PROMPT: Copy out each record that follows exactly, and omit any picture you find.

SOURCE DATA:

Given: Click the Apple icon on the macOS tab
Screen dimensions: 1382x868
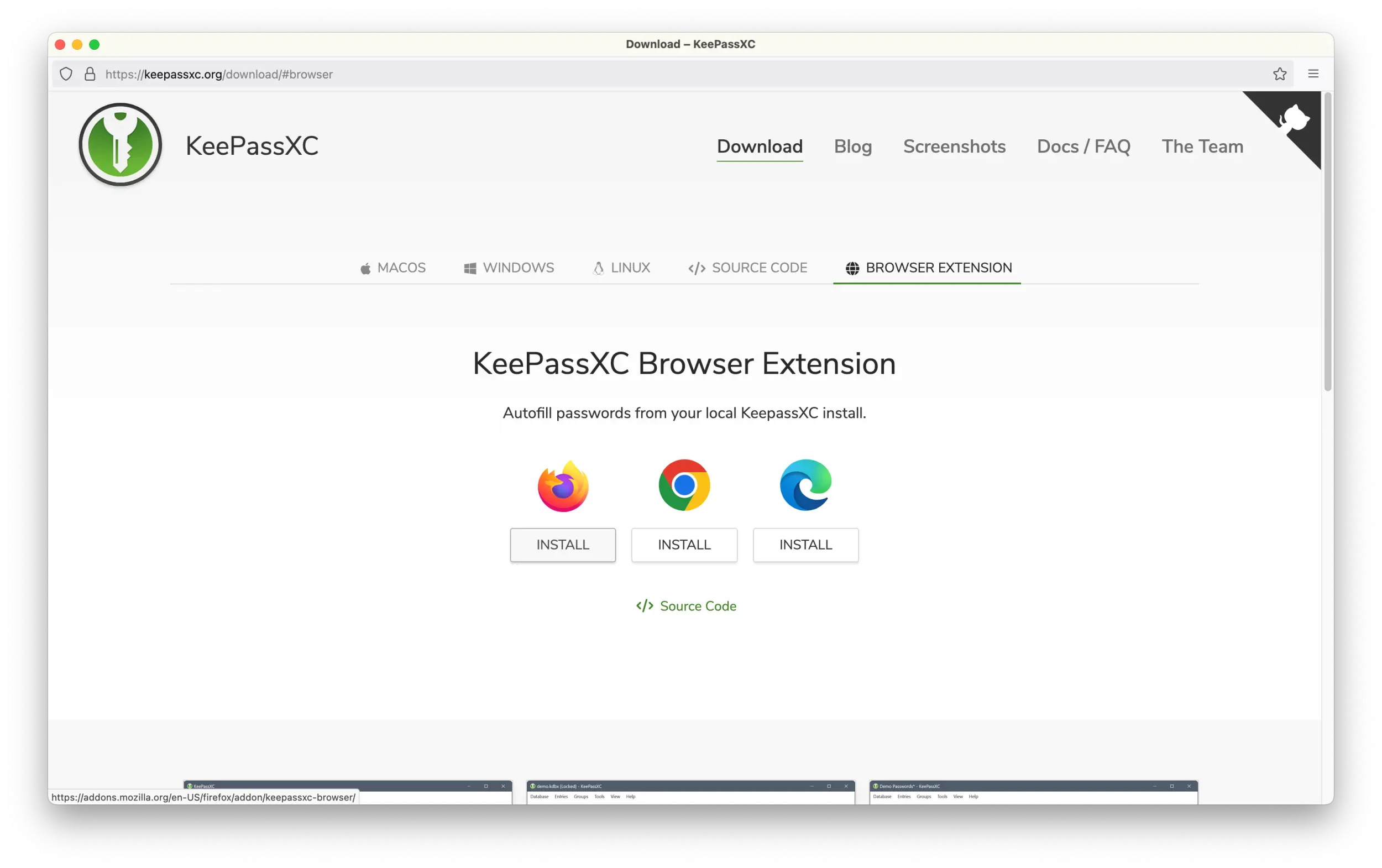Looking at the screenshot, I should tap(365, 267).
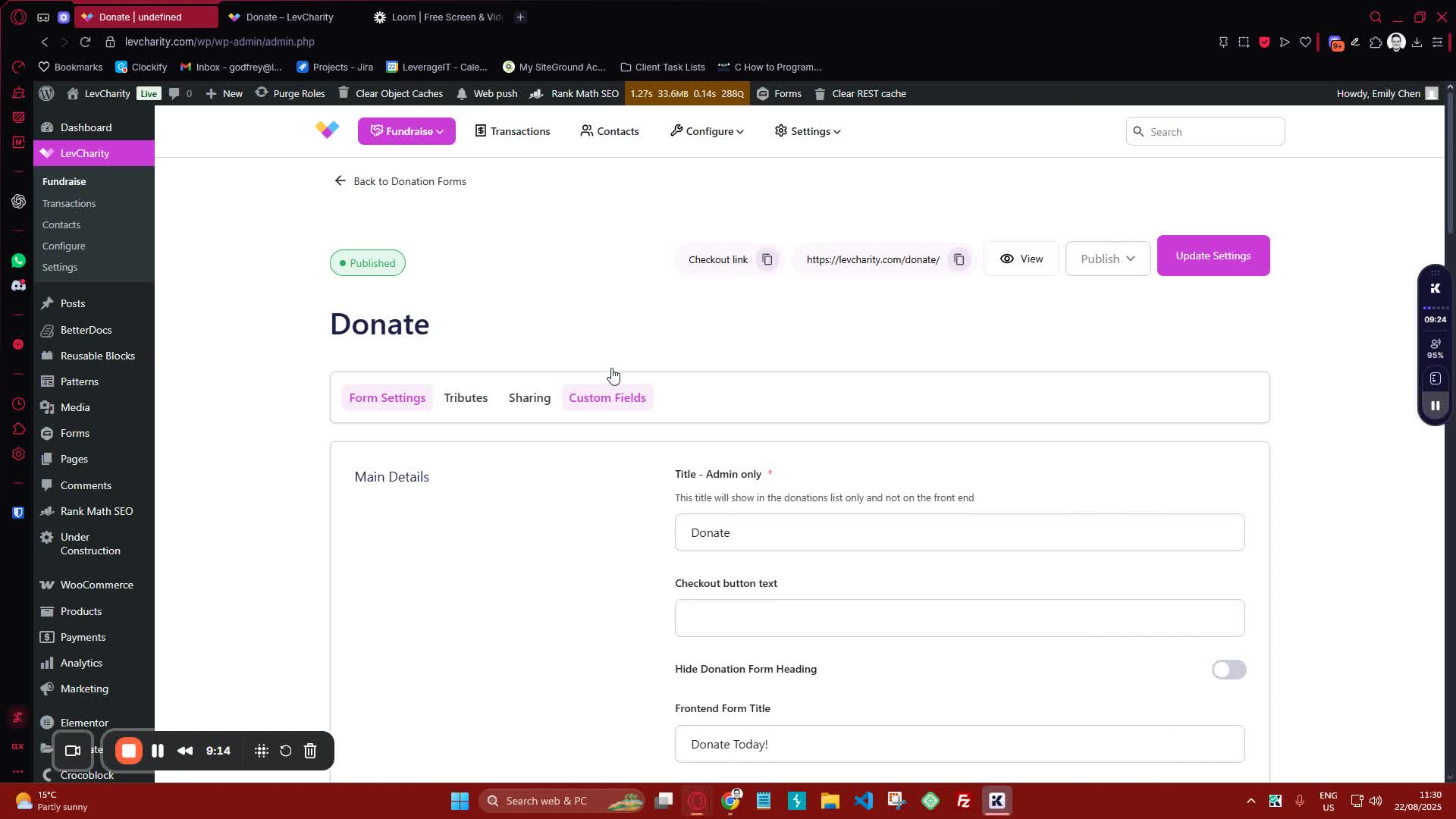The width and height of the screenshot is (1456, 819).
Task: Click the View eye button
Action: click(1021, 259)
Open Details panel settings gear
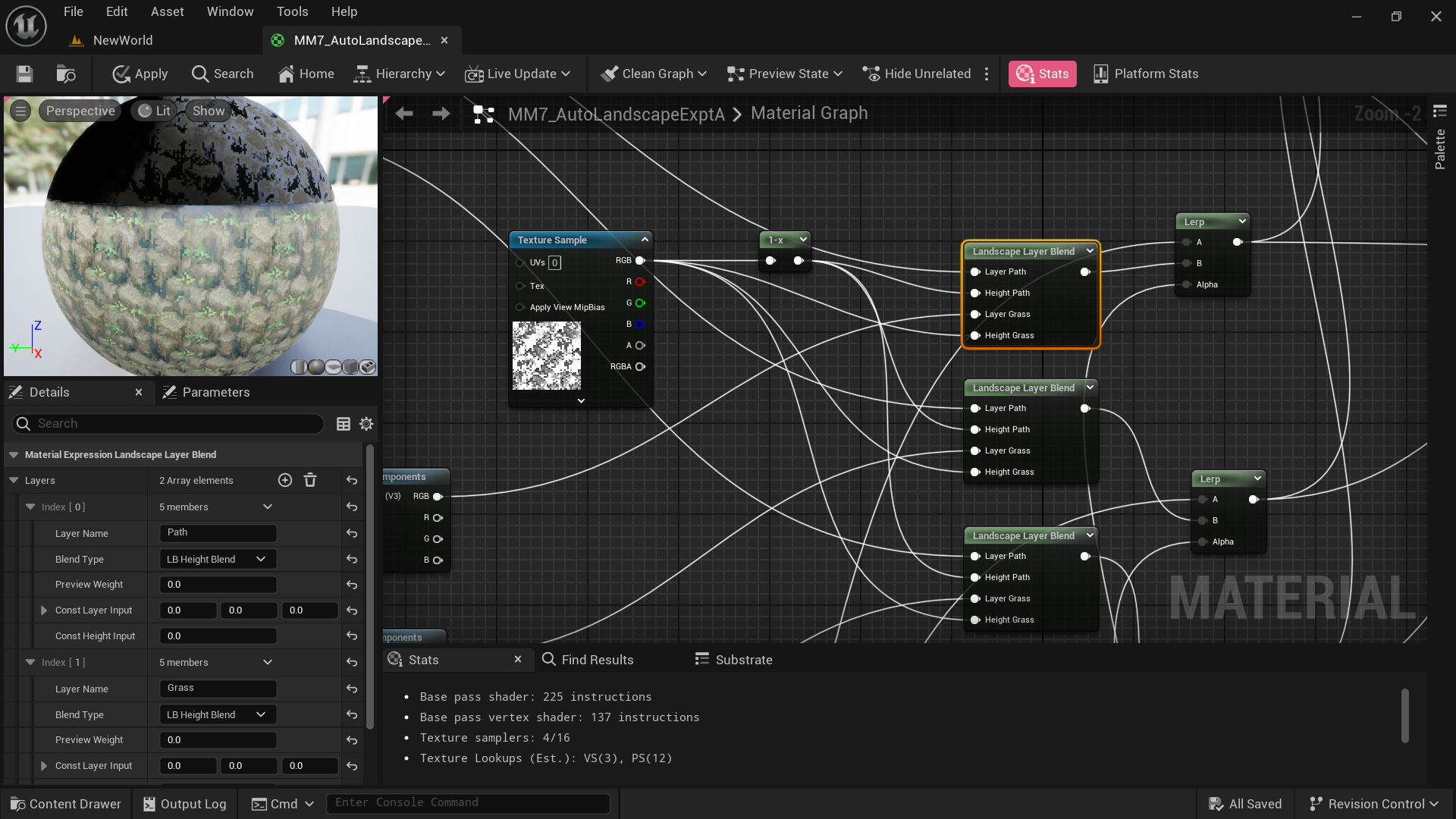 [366, 424]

OUTPUT FOR THIS TASK:
Given: Click the Apple icon on the macOS tab
Screen dimensions: 1382x868
Looking at the screenshot, I should tap(365, 267).
The width and height of the screenshot is (1456, 819).
Task: Click the View eye button
Action: click(1021, 259)
Open Details panel settings gear
 [366, 424]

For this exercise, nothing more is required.